--- Exercise description ---
Arrange the records as a two-column CSV with the columns input and output, one row for each record. Cover only the part that opens with the line containing "Describe the element at coordinates (1056, 438)" and closes with the line containing "What do you see at coordinates (1100, 31)", both included, and put each field in quotation marks with any line breaks turned into spaces.

--- Records for the exercise ---
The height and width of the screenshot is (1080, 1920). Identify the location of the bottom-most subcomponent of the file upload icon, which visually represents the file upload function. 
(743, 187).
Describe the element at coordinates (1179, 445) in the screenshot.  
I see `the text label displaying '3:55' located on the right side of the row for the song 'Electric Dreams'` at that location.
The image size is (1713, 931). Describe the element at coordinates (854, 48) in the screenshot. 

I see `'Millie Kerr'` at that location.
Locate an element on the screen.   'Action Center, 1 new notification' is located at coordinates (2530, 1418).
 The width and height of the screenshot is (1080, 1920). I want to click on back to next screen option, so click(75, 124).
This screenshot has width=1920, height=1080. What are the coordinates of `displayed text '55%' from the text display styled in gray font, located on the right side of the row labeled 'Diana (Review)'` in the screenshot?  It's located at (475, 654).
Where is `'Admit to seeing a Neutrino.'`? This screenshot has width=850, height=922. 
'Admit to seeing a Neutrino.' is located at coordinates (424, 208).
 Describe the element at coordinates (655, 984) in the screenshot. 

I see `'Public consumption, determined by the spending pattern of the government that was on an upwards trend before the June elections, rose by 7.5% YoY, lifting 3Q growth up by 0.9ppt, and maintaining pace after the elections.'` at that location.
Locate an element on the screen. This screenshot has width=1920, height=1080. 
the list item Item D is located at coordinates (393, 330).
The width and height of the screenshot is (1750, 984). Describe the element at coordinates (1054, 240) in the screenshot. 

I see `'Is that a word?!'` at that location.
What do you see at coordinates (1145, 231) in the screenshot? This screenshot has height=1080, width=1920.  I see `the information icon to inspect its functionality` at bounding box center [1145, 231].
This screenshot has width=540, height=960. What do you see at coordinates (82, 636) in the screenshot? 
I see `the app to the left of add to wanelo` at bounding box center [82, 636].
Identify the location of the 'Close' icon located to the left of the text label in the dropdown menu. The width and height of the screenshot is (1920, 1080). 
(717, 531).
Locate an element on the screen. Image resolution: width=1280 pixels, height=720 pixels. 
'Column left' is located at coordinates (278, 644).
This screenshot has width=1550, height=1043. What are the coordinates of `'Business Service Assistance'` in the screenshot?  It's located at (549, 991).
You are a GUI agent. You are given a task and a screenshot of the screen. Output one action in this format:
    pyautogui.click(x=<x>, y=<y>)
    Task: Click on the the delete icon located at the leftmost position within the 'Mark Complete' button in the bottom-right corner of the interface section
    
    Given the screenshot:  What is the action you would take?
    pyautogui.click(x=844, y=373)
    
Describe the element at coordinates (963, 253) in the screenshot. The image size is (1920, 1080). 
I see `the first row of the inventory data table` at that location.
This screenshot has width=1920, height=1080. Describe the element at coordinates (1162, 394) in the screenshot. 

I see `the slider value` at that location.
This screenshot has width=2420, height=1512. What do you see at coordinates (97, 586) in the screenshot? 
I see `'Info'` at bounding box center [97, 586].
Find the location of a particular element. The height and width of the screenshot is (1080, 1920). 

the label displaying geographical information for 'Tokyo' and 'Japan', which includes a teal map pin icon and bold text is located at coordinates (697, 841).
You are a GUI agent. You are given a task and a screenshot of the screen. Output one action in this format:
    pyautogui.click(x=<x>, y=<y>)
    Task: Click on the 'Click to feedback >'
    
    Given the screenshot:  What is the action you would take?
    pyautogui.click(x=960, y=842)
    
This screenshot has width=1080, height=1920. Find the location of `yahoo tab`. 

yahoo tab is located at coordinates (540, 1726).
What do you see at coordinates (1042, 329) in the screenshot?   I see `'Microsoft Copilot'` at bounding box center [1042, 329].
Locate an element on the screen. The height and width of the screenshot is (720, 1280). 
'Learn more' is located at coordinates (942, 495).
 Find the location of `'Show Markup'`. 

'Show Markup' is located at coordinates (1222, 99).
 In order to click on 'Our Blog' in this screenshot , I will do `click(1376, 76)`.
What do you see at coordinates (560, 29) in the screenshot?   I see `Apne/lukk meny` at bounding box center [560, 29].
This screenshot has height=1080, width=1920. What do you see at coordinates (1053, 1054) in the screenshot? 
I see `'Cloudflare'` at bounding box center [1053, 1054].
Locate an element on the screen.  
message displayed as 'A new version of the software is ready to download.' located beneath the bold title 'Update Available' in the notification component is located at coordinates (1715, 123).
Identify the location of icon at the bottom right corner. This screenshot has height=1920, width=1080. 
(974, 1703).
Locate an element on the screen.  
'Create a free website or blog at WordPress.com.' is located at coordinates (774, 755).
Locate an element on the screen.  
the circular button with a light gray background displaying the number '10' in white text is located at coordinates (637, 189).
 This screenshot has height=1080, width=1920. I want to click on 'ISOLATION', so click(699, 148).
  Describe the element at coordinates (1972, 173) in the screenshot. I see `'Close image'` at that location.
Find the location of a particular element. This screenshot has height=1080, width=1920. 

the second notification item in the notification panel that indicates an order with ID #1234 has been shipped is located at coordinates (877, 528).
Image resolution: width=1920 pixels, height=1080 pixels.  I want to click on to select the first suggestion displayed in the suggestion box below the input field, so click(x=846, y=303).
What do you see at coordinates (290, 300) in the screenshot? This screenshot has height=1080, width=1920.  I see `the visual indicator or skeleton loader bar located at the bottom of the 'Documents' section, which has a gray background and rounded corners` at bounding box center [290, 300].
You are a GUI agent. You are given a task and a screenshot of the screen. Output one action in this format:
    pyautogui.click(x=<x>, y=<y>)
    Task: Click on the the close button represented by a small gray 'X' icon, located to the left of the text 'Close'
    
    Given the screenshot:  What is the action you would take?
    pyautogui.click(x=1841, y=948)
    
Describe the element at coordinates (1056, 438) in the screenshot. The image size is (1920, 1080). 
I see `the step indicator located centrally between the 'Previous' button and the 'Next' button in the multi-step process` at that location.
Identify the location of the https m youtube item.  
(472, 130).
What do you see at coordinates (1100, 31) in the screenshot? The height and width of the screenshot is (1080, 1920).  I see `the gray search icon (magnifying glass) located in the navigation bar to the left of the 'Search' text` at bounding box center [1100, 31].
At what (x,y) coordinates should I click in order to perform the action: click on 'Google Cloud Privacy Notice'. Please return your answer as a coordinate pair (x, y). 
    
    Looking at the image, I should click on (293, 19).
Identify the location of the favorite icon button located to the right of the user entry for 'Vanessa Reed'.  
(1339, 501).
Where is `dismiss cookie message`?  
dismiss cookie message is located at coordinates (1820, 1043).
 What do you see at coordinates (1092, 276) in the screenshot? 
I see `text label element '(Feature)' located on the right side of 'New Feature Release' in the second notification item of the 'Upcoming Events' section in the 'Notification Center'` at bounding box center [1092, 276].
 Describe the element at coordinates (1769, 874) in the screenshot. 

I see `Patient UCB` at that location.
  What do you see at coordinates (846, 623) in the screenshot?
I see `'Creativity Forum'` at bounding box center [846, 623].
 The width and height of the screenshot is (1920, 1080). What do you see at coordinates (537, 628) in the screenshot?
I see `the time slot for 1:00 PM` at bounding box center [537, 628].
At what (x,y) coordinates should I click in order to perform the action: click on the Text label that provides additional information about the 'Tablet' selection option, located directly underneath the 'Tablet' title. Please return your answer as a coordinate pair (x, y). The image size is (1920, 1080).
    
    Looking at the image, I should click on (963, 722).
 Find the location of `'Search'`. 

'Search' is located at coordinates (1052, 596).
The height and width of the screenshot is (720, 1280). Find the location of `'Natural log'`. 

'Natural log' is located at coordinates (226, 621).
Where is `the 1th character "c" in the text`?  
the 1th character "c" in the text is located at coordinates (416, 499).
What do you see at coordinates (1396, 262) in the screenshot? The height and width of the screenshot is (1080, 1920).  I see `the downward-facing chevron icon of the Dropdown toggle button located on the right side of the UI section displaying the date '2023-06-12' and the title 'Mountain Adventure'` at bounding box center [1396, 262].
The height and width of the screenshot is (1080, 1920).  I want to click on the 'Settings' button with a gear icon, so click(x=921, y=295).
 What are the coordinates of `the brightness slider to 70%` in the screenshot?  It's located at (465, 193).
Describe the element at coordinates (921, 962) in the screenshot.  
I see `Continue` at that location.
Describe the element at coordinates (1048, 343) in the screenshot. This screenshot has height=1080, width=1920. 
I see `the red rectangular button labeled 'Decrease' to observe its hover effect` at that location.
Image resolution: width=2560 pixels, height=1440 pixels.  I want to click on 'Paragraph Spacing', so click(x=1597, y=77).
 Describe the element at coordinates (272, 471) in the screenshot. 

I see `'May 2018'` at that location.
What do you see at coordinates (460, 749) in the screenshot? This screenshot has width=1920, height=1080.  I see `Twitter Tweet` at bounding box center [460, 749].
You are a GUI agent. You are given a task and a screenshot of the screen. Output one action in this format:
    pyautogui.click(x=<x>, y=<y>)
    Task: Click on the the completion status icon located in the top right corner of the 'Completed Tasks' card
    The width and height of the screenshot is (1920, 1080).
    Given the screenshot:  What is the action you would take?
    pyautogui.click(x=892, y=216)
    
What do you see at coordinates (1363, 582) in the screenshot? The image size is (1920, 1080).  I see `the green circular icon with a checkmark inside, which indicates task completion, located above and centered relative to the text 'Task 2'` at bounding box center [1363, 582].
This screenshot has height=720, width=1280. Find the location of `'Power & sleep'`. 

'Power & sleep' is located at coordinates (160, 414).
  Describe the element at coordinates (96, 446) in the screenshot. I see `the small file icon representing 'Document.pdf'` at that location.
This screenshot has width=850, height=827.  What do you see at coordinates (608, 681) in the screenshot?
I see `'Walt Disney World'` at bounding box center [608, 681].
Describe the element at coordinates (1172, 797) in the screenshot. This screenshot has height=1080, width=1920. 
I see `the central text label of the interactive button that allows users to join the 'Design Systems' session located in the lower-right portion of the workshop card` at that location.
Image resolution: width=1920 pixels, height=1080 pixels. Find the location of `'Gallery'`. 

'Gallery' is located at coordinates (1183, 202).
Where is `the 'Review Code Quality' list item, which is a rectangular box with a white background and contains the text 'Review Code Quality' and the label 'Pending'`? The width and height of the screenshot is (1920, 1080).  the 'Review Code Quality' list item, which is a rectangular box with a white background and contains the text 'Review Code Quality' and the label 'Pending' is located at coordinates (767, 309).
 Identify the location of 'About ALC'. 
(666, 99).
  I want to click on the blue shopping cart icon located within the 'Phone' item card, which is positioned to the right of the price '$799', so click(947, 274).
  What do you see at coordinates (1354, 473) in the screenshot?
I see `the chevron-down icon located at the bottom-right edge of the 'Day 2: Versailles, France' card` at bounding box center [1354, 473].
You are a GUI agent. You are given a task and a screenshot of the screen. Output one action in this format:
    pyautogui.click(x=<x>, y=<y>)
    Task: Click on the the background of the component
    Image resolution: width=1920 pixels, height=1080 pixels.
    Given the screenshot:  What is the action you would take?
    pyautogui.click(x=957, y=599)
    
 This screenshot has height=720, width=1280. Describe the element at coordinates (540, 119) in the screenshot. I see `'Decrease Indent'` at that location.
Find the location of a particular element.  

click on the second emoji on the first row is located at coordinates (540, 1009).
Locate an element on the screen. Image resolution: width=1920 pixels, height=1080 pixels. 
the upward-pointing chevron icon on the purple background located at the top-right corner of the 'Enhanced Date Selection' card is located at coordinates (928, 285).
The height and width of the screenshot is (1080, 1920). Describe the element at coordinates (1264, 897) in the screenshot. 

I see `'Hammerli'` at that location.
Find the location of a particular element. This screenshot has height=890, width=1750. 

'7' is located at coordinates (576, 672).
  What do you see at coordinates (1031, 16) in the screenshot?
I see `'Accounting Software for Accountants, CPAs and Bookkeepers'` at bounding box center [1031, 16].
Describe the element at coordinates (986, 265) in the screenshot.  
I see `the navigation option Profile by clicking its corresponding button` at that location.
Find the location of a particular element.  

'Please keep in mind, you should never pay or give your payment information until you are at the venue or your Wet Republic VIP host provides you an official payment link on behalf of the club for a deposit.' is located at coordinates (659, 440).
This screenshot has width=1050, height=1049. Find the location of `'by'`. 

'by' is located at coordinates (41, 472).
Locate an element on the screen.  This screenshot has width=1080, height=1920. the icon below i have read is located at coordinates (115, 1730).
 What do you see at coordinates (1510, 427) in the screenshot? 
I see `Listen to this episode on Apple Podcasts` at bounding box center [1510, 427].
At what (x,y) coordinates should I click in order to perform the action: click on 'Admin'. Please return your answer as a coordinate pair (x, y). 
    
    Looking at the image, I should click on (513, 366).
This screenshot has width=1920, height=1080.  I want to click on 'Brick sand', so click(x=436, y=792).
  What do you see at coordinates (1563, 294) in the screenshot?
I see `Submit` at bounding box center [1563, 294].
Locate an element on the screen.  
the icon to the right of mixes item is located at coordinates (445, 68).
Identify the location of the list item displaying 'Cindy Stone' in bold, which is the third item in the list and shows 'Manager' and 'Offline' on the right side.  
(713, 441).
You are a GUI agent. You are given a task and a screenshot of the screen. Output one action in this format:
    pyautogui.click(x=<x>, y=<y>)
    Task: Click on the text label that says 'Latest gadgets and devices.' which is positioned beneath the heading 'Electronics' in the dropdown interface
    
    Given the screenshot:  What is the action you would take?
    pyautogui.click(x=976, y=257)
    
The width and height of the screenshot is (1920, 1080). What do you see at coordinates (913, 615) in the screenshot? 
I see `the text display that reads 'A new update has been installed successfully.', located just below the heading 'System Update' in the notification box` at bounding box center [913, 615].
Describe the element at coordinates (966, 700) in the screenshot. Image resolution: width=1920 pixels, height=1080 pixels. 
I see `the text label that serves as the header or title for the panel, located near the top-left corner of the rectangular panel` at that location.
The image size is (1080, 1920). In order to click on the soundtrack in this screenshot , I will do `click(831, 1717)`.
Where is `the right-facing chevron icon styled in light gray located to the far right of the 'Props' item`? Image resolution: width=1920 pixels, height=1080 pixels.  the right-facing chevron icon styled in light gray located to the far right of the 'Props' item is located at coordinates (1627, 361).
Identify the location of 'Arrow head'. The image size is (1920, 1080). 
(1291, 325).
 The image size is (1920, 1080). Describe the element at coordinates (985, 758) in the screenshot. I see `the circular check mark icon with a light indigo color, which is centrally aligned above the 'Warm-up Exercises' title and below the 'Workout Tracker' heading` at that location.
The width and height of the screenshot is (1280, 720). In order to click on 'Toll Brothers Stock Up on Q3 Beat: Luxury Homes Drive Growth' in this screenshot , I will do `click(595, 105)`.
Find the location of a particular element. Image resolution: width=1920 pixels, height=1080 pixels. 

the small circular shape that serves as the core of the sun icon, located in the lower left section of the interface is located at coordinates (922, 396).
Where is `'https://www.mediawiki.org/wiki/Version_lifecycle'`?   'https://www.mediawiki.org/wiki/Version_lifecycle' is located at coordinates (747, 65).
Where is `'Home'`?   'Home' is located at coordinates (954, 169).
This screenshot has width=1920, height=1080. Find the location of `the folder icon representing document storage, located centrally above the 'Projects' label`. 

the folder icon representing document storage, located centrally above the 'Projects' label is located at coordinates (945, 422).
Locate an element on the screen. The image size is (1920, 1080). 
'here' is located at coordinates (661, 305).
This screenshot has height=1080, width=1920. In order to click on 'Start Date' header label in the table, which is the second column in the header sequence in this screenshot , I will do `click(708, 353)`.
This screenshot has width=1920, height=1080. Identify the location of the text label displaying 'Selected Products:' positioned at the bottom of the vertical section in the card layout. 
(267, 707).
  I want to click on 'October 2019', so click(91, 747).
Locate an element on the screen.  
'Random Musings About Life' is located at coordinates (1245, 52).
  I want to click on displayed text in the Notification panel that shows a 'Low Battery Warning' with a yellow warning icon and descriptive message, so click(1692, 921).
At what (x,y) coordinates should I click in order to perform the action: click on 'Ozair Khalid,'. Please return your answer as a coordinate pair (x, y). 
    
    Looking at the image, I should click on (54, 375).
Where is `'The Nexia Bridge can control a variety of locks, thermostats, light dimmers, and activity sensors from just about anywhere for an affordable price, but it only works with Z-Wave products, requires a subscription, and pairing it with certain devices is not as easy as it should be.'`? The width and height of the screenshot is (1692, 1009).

--- The solution ---
input,output
"Describe the element at coordinates (1056, 438) in the screenshot. The image size is (1920, 1080).","I see `the step indicator located centrally between the 'Previous' button and the 'Next' button in the multi-step process` at that location."
"Identify the location of the https m youtube item.","(472, 130)."
"What do you see at coordinates (1100, 31) in the screenshot? The height and width of the screenshot is (1080, 1920).","I see `the gray search icon (magnifying glass) located in the navigation bar to the left of the 'Search' text` at bounding box center [1100, 31]."